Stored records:
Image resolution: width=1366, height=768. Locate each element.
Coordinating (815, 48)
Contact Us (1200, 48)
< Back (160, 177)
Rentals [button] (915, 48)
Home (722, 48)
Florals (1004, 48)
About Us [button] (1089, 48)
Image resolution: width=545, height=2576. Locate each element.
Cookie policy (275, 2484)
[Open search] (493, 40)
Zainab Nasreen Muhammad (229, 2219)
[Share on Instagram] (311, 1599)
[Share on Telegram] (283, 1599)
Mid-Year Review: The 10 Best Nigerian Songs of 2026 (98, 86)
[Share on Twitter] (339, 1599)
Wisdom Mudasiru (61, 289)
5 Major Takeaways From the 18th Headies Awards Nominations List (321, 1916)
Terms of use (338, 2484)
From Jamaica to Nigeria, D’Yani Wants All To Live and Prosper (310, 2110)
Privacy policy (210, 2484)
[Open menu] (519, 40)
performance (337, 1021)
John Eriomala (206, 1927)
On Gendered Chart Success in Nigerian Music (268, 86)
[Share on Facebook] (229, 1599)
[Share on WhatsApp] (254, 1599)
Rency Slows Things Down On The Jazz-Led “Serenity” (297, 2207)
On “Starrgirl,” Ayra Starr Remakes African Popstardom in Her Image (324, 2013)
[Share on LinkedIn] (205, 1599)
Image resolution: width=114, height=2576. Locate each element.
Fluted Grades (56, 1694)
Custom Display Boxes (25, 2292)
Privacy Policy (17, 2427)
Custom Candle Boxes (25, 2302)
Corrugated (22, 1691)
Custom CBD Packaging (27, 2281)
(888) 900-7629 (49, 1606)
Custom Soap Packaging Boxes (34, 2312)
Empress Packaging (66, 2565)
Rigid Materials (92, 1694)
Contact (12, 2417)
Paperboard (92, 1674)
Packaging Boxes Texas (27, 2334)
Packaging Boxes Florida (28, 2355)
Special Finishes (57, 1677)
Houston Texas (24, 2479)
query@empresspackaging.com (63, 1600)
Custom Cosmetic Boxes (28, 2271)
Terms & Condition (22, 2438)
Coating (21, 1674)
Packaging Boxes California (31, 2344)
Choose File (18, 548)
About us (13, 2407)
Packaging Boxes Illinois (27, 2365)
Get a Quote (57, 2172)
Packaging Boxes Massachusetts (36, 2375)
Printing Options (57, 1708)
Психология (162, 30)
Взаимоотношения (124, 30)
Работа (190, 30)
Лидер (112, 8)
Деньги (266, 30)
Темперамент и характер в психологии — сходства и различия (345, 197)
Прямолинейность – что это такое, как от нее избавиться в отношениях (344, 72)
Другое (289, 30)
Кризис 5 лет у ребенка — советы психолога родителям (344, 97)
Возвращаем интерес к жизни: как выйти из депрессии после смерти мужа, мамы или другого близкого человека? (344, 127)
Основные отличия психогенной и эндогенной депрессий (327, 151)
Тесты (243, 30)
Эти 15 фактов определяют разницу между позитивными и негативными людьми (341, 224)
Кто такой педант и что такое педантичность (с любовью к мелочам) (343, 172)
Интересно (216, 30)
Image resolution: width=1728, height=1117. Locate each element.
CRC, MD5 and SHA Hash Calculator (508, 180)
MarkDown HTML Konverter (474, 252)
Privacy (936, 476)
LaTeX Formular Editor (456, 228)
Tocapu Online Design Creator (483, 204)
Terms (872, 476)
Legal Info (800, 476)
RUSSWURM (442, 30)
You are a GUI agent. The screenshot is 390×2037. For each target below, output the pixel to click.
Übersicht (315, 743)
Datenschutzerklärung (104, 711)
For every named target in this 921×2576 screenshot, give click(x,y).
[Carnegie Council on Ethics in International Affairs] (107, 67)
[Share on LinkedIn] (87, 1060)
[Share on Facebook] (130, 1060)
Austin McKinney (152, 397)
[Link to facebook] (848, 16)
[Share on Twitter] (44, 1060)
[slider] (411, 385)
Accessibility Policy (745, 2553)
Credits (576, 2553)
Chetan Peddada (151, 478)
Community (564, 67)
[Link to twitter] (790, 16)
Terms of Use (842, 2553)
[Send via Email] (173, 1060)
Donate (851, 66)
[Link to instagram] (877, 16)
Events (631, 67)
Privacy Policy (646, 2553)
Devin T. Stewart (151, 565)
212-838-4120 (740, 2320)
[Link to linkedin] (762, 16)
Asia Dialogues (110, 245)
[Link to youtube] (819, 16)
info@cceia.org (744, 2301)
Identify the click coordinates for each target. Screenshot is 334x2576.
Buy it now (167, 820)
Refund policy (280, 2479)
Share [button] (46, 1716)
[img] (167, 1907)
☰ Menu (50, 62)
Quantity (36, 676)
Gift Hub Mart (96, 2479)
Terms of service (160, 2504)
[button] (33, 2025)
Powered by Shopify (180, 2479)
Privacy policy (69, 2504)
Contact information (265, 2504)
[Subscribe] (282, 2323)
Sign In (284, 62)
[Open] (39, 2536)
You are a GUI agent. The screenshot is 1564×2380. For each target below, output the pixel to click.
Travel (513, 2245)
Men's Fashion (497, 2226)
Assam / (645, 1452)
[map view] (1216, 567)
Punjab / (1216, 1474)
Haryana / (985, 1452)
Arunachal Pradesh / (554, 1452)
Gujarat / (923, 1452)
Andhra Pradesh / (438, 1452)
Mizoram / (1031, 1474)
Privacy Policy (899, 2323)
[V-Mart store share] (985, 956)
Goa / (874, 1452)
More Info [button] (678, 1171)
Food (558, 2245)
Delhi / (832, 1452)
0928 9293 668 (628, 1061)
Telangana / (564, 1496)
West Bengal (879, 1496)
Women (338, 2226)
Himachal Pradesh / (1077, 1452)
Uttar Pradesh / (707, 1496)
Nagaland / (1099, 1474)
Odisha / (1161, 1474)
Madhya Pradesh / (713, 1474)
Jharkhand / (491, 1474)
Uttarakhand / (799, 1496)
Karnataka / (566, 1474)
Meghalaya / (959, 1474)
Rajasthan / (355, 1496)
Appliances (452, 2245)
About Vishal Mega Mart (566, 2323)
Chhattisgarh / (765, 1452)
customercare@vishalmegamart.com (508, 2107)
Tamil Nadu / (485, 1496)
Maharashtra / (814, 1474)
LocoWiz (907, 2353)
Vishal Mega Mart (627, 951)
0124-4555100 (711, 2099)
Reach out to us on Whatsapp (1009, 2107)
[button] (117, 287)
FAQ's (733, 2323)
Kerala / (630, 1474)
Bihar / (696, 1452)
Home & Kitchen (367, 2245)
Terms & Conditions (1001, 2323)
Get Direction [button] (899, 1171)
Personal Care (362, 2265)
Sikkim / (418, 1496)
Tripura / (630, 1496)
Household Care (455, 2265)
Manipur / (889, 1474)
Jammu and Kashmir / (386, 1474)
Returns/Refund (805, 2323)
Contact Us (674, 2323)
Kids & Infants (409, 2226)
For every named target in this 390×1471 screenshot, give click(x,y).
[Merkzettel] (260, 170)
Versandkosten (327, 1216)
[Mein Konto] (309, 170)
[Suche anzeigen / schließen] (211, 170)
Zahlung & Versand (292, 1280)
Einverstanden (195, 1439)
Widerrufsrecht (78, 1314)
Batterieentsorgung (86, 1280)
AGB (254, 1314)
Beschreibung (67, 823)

• **Problem requirements**
Restate every entry above word for word.

• **Response to this task**
Image resolution: width=1366, height=768. Locate each element.
Coordinating (815, 48)
Contact Us (1200, 48)
< Back (160, 177)
Rentals [button] (915, 48)
Home (722, 48)
Florals (1004, 48)
About Us [button] (1089, 48)
Image resolution: width=545, height=2576. Locate each element.
Cookie policy (275, 2484)
[Open search] (493, 40)
Zainab Nasreen Muhammad (229, 2219)
[Share on Instagram] (311, 1599)
[Share on Telegram] (283, 1599)
Mid-Year Review: The 10 Best Nigerian Songs of 2026 (98, 86)
[Share on Twitter] (339, 1599)
Wisdom Mudasiru (61, 289)
5 Major Takeaways From the 18th Headies Awards Nominations List (321, 1916)
Terms of use (338, 2484)
From Jamaica to Nigeria, D’Yani Wants All To Live and Prosper (310, 2110)
Privacy policy (210, 2484)
[Open menu] (519, 40)
performance (337, 1021)
John Eriomala (206, 1927)
On Gendered Chart Success in Nigerian Music (268, 86)
[Share on Facebook] (229, 1599)
[Share on WhatsApp] (254, 1599)
Rency Slows Things Down On The Jazz-Led “Serenity” (297, 2207)
On “Starrgirl,” Ayra Starr Remakes African Popstardom in Her Image (324, 2013)
[Share on LinkedIn] (205, 1599)
Image resolution: width=114, height=2576. Locate each element.
Fluted Grades (56, 1694)
Custom Display Boxes (25, 2292)
Privacy Policy (17, 2427)
Custom Candle Boxes (25, 2302)
Corrugated (22, 1691)
Custom CBD Packaging (27, 2281)
(888) 900-7629 (49, 1606)
Custom Soap Packaging Boxes (34, 2312)
Empress Packaging (66, 2565)
Rigid Materials (92, 1694)
Contact (12, 2417)
Paperboard (92, 1674)
Packaging Boxes Texas (27, 2334)
Packaging Boxes Florida (28, 2355)
Special Finishes (57, 1677)
Houston Texas (24, 2479)
query@empresspackaging.com (63, 1600)
Custom Cosmetic Boxes (28, 2271)
Terms & Condition (22, 2438)
Coating (21, 1674)
Packaging Boxes California (31, 2344)
Choose File (18, 548)
About us (13, 2407)
Packaging Boxes Illinois (27, 2365)
Get a Quote (57, 2172)
Packaging Boxes Massachusetts (36, 2375)
Printing Options (57, 1708)
Психология (162, 30)
Взаимоотношения (124, 30)
Работа (190, 30)
Лидер (112, 8)
Деньги (266, 30)
Темперамент и характер в психологии — сходства и различия (345, 197)
Прямолинейность – что это такое, как от нее избавиться в отношениях (344, 72)
Другое (289, 30)
Кризис 5 лет у ребенка — советы психолога родителям (344, 97)
Возвращаем интерес к жизни: как выйти из депрессии после смерти мужа, мамы или другого близкого человека? (344, 127)
Основные отличия психогенной и эндогенной депрессий (327, 151)
Тесты (243, 30)
Эти 15 фактов определяют разницу между позитивными и негативными людьми (341, 224)
Кто такой педант и что такое педантичность (с любовью к мелочам) (343, 172)
Интересно (216, 30)
Image resolution: width=1728, height=1117. Locate each element.
CRC, MD5 and SHA Hash Calculator (508, 180)
MarkDown HTML Konverter (474, 252)
Privacy (936, 476)
LaTeX Formular Editor (456, 228)
Tocapu Online Design Creator (483, 204)
Terms (872, 476)
Legal Info (800, 476)
RUSSWURM (442, 30)
You are a GUI agent. The screenshot is 390×2037. For each target below, output the pixel to click.
Übersicht (315, 743)
Datenschutzerklärung (104, 711)
For every named target in this 921×2576 screenshot, give click(x,y).
[Carnegie Council on Ethics in International Affairs] (107, 67)
[Share on LinkedIn] (87, 1060)
[Share on Facebook] (130, 1060)
Austin McKinney (152, 397)
[Link to facebook] (848, 16)
[Share on Twitter] (44, 1060)
[slider] (411, 385)
Accessibility Policy (745, 2553)
Credits (576, 2553)
Chetan Peddada (151, 478)
Community (564, 67)
[Link to twitter] (790, 16)
Terms of Use (842, 2553)
[Send via Email] (173, 1060)
Donate (851, 66)
[Link to instagram] (877, 16)
Events (631, 67)
Privacy Policy (646, 2553)
Devin T. Stewart (151, 565)
212-838-4120 (740, 2320)
[Link to linkedin] (762, 16)
Asia Dialogues (110, 245)
[Link to youtube] (819, 16)
info@cceia.org (744, 2301)
Identify the click coordinates for each target. Screenshot is 334x2576.
Buy it now (167, 820)
Refund policy (280, 2479)
Share [button] (46, 1716)
[img] (167, 1907)
☰ Menu (50, 62)
Quantity (36, 676)
Gift Hub Mart (96, 2479)
Terms of service (160, 2504)
[button] (33, 2025)
Powered by Shopify (180, 2479)
Privacy policy (69, 2504)
Contact information (265, 2504)
[Subscribe] (282, 2323)
Sign In (284, 62)
[Open] (39, 2536)
You are a GUI agent. The screenshot is 1564×2380. For each target below, output the pixel to click.
Travel (513, 2245)
Men's Fashion (497, 2226)
Assam / (645, 1452)
[map view] (1216, 567)
Punjab / (1216, 1474)
Haryana / (985, 1452)
Arunachal Pradesh / (554, 1452)
Gujarat / (923, 1452)
Andhra Pradesh / (438, 1452)
Mizoram / (1031, 1474)
Privacy Policy (899, 2323)
[V-Mart store share] (985, 956)
Goa / (874, 1452)
More Info [button] (678, 1171)
Food (558, 2245)
Delhi / (832, 1452)
0928 9293 668 (628, 1061)
Telangana / (564, 1496)
West Bengal (879, 1496)
Women (338, 2226)
Himachal Pradesh / (1077, 1452)
Uttar Pradesh / (707, 1496)
Nagaland / (1099, 1474)
Odisha / (1161, 1474)
Madhya Pradesh / (713, 1474)
Jharkhand / (491, 1474)
Uttarakhand / (799, 1496)
Karnataka / (566, 1474)
Meghalaya / (959, 1474)
Rajasthan / (355, 1496)
Appliances (452, 2245)
About Vishal Mega Mart (566, 2323)
Chhattisgarh / (765, 1452)
customercare@vishalmegamart.com (508, 2107)
Tamil Nadu / (485, 1496)
Maharashtra / (814, 1474)
LocoWiz (907, 2353)
Vishal Mega Mart (627, 951)
0124-4555100 (711, 2099)
Reach out to us on Whatsapp (1009, 2107)
[button] (117, 287)
FAQ's (733, 2323)
Kerala / (630, 1474)
Bihar / (696, 1452)
Home & Kitchen (367, 2245)
Terms & Conditions (1001, 2323)
Get Direction [button] (899, 1171)
Personal Care (362, 2265)
Sikkim / (418, 1496)
Tripura / (630, 1496)
Household Care (455, 2265)
Manipur / (889, 1474)
Jammu and Kashmir / (386, 1474)
Returns/Refund (805, 2323)
Contact Us (674, 2323)
Kids & Infants (409, 2226)
For every named target in this 390×1471 screenshot, give click(x,y).
[Merkzettel] (260, 170)
Versandkosten (327, 1216)
[Mein Konto] (309, 170)
[Suche anzeigen / schließen] (211, 170)
Zahlung & Versand (292, 1280)
Einverstanden (195, 1439)
Widerrufsrecht (78, 1314)
Batterieentsorgung (86, 1280)
AGB (254, 1314)
Beschreibung (67, 823)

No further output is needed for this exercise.